I suggest you head out to some ADBA shows


----------



## Bethb2007 (Jul 5, 2009)

I really like the look of some of the Boudreaux dogs. They seem to do nice in the show ring(adba), and a lot of them come in a nice color too(black). Some of the Roki dogs have nice lean correct builds too, and they are mostly rednose.


----------



## jscottnd85 (Sep 27, 2009)

I really would love to go to any dog show, unfortunently their not overly common in North Dakota. Although its always possible to try and time one in a neighboring state I would imagine. I will have to look into that avenue as well, I've been looking around my state for a while and its extremely hard to come across a well bred dog. My father bought one from a southern breeder when I was young and so ive always wanted another, most of the people ive run into that have the type of dog im looking for all have gone far out of state to get theirs as well unfortunently.


----------



## Patch-O-Pits (Jan 12, 2008)

There are a ton of lines that produce correct dogs. Finding a breeder who is reputable and follows the standard can sometimes be a challenge but will be well worth your research.
I wrote this up awhile ago , it may help you:
http://www.gopitbull.com/pitbull-articles/4745-finding-good-breeder-101-a.html


----------



## bahamutt99 (May 14, 2008)

Some breeders will ship to you.

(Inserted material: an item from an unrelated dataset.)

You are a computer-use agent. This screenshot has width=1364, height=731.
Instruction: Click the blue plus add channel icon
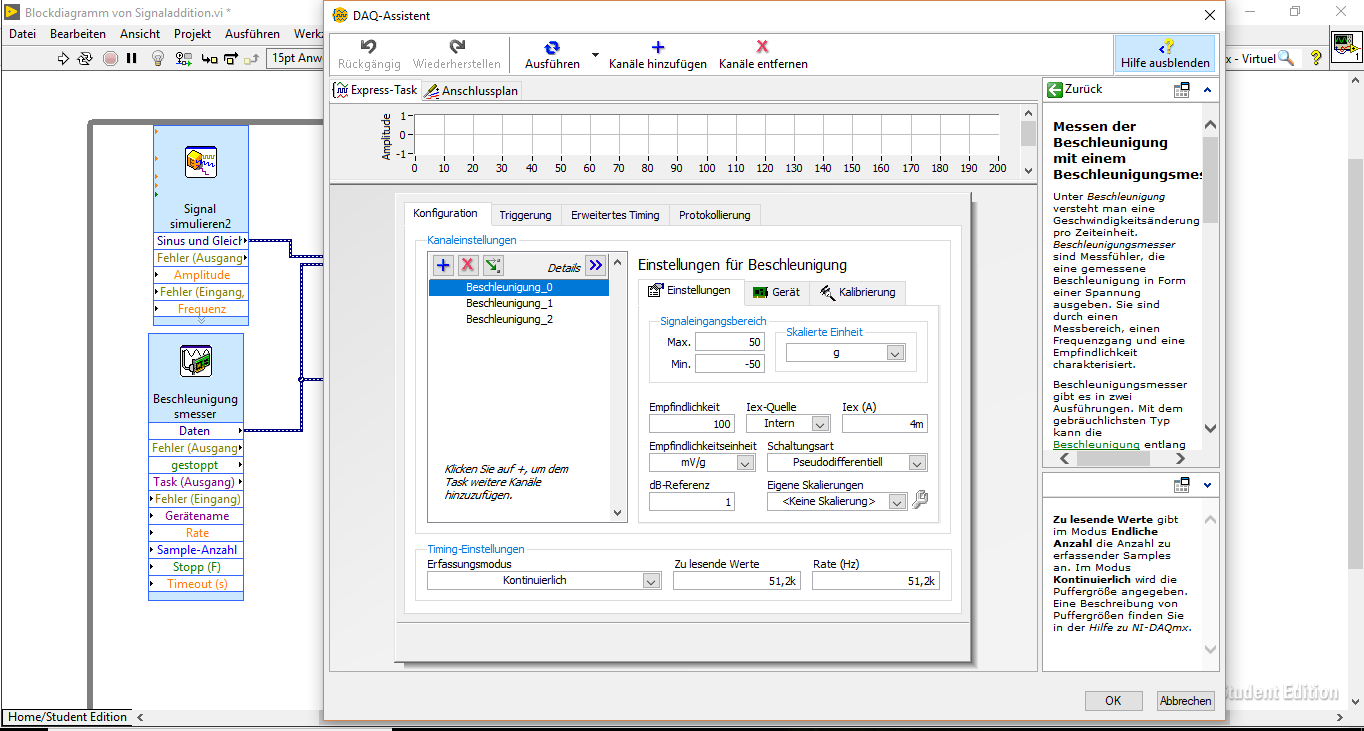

I'd say that most gamebred lines are going to fit your criteria. Its just a matter of narrowing down the finer points. Good luck.


----------



## jscottnd85 (Sep 27, 2009)

Thanks guys, Ya I know there is no lack of people with little to no understanding of breeding willing to buy a few dogs and start pumping out pups. I'd honestly even adopt one but the lady has it set in her mind that you need to raise them from pups to assure their a well rounded family dog. I have other views pertaining to that, but I figure if I can find a well tempered pet I can talk her into rescueing one down the road maybe as well. A pitbulls a big step for a girl who's only ever owned lap dogs and rabbit :hammer:


----------



## bahamutt99 (May 14, 2008)

Just make sure if there are lapdogs and rabbits still hanging on that you're extra careful if you're thinking about adding a gamebred APBT to your household.


----------



## thaim (Feb 6, 2009)

there are tons of lean bred pits out there. jsut look in the newspapers and find the cheap ones!! if u find a cheap dog most likely its not gonna be a bully! thats the way i see it anyways....


----------